The next is the Mahakaleshwar temple in Ujjain. Though I had seen the
temple a number of times before, but a few years ago I landed there at
the time of Shringar. Being a high caste Brahman is looked down upon these
days, but it has its benefits sometimes. They allowed me to see the ritual
in the sanctum sactorum in an unsewn cloth covering the lower portion of
the body as is the custom in all South Indian temples. I still can’t explain
why I could not stop tears flooding out of my eyes. Such was the awe and
aura of the place and the deity. The ritual lasted almost half
an hour and I was floating in another world during that time.

The makeshift temple at Ayodhya. I am not a
staunch do-or-die Hindu, but the story of Ram heard so many
times in different forms since childhood and the Ayodhya story left an
impress on my mind so as to make this darshan a unique experience. Taking me
through the history of the place from the days of
Babar and Tulsidas right upto the present. Apart from
the shrine, the place which really moved me was the point
on the river Saryu where Ram is said to have taken
Jal Samadhi. I had gone there at the fag end of the rainy season,
and the river was in full glory.
The next that I remember are the shrines at Jagannathpuri and
Dwarka. Both have got history behind them, and both are
architecturally significant, but there is something in these places
which in the mortals we call charisma.
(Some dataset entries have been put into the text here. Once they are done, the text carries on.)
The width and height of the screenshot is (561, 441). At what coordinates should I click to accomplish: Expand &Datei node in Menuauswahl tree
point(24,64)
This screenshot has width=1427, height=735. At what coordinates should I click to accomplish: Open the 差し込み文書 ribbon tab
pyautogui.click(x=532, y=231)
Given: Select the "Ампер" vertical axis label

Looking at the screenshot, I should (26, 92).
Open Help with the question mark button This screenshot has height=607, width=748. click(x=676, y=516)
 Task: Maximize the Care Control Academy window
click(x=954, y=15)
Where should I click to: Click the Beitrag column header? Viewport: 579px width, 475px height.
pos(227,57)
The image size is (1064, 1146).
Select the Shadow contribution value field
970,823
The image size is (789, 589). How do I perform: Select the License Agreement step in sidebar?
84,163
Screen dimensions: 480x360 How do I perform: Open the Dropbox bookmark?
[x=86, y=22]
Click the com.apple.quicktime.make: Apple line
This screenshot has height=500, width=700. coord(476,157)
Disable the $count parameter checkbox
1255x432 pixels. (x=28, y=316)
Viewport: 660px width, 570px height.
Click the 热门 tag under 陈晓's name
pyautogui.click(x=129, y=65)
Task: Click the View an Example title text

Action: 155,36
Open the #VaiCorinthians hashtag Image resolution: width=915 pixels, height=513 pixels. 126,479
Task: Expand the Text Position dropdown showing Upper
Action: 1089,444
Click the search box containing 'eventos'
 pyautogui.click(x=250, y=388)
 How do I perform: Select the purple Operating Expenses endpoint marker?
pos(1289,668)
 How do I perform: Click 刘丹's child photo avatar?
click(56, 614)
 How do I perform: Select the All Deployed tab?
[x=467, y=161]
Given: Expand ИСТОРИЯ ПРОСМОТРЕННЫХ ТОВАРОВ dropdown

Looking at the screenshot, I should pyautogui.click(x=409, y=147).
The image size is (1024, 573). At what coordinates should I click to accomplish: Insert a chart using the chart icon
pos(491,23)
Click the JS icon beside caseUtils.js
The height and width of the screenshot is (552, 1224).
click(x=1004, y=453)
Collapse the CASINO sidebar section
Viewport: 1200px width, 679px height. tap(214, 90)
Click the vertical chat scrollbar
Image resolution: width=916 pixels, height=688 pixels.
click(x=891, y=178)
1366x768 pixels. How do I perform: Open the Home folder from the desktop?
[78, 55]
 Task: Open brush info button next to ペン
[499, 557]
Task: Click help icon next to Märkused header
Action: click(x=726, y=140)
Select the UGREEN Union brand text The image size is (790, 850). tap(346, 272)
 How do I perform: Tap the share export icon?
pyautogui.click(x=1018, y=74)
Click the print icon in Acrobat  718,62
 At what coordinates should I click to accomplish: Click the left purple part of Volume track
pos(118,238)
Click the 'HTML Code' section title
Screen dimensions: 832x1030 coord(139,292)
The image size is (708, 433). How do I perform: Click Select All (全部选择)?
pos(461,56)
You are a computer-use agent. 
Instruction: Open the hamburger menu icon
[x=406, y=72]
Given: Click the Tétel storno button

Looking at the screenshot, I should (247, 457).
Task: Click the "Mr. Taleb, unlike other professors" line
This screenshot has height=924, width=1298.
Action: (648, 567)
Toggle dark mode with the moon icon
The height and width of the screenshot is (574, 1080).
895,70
There is an
aura in the Dwarkadhish temple which is indescribable, like the proverbial
jaggery in the mouth of the dumb (goonge ka gud bhai ). The crowd in
the Jagannath temple make it a place where you become more of a sightseer
than a devotee.
Then there is a small temple of Kanya Kumari at the land’s
end, better known as the Tri-sea Junction. The calm serenity of the place, little
known to outsiders, has a charm of its own.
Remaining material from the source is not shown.